*** Opening EXCERPTED RECORDS ***

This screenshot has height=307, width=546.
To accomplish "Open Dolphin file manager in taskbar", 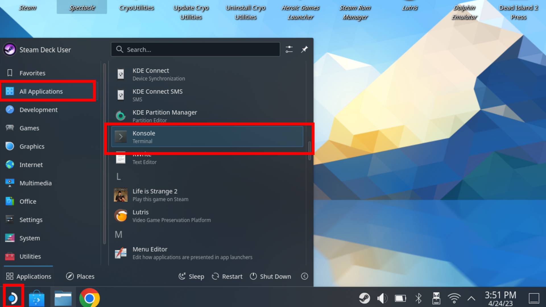I will coord(63,298).
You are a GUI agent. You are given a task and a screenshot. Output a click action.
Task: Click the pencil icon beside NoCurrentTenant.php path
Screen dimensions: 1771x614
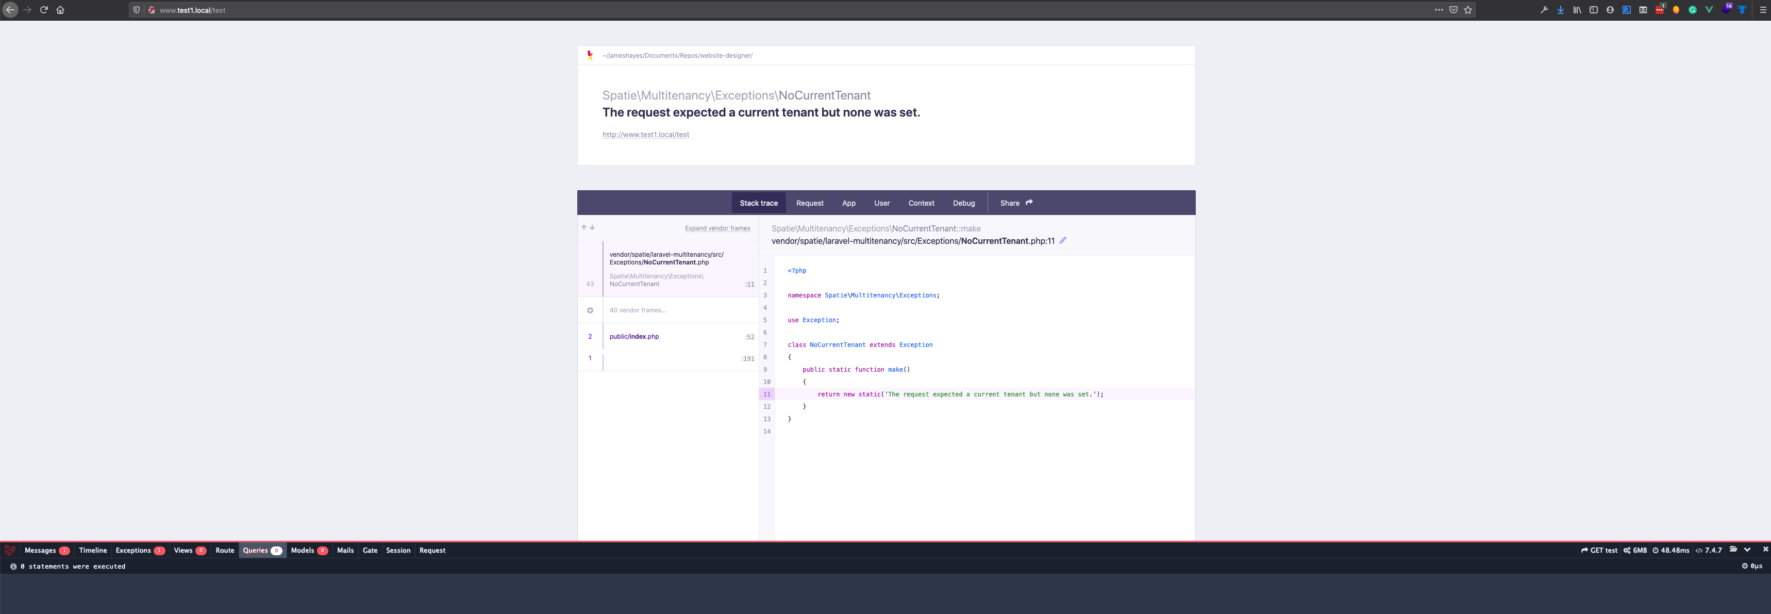pos(1063,241)
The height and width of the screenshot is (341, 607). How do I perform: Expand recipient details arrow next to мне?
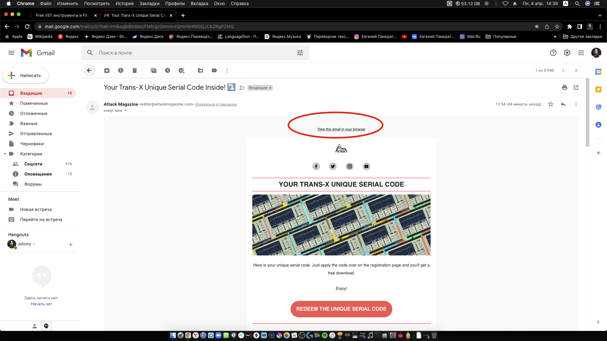(126, 111)
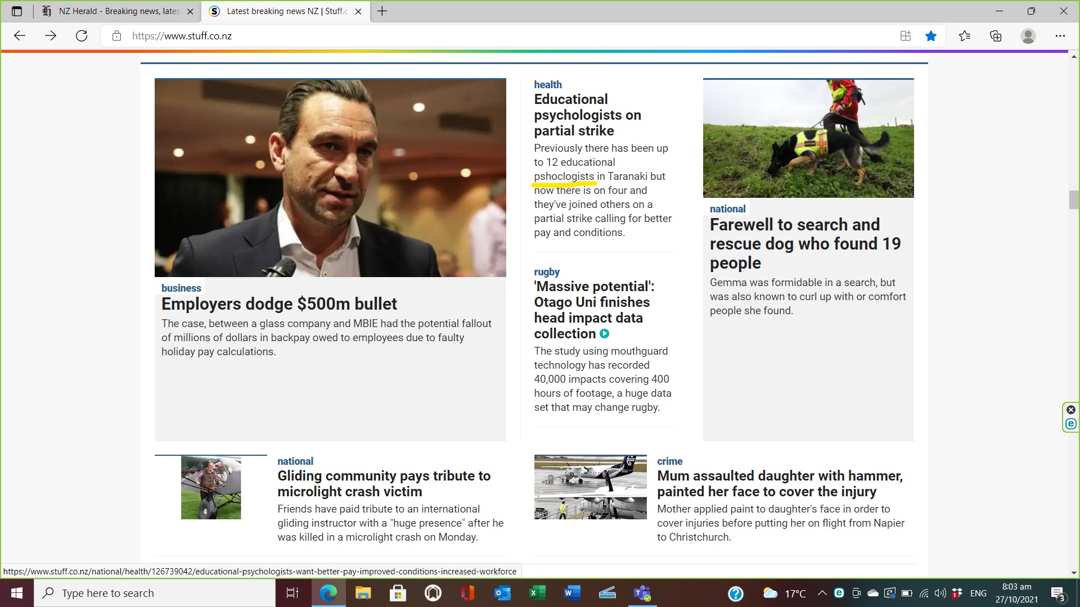Open the tab actions menu icon

click(x=17, y=11)

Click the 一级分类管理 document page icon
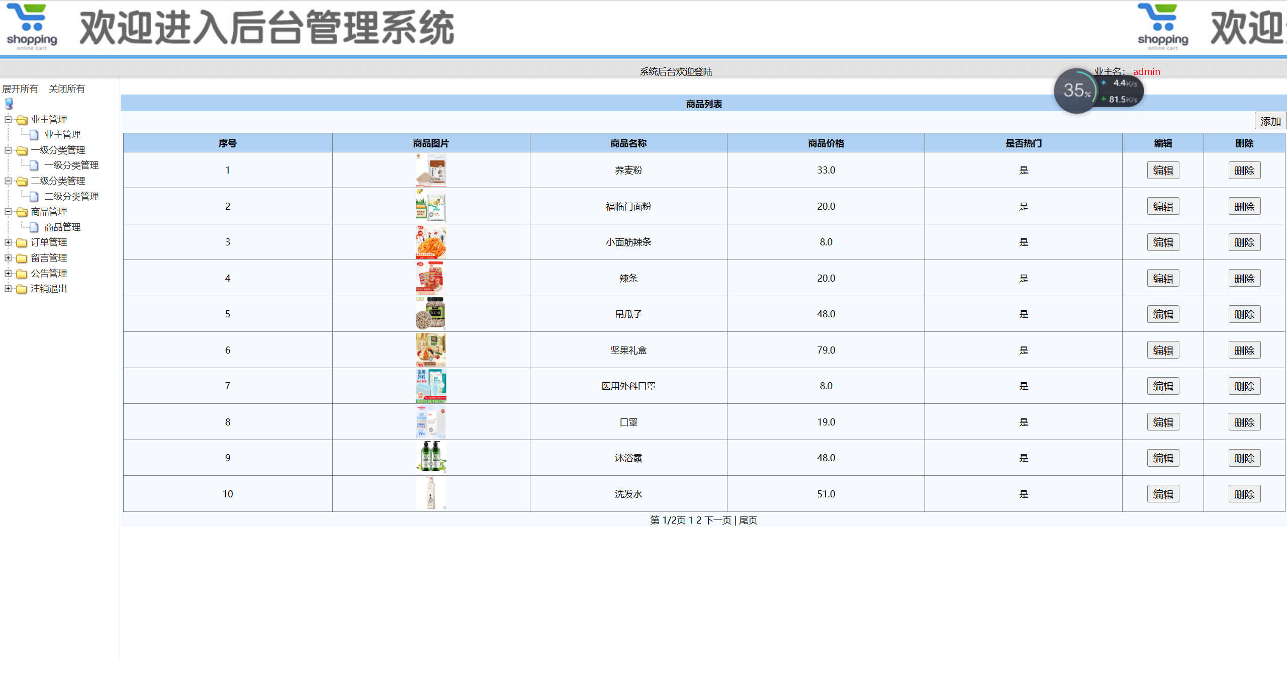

*** Closing EXCERPTED RECORDS ***

* _TASK_: A word-for-word repeat is expected of the lines from the one with "Task: Click the" to the end of the data, both included; pictures are not part of it.

* _ANSWER SPACE_:
Task: Click the pencil icon beside NoCurrentTenant.php path
Screen dimensions: 1771x614
pos(1063,241)
The height and width of the screenshot is (341, 607). How do I perform: Expand recipient details arrow next to мне?
(126, 111)
Open the tab actions menu icon

click(x=17, y=11)

Click the 一级分类管理 document page icon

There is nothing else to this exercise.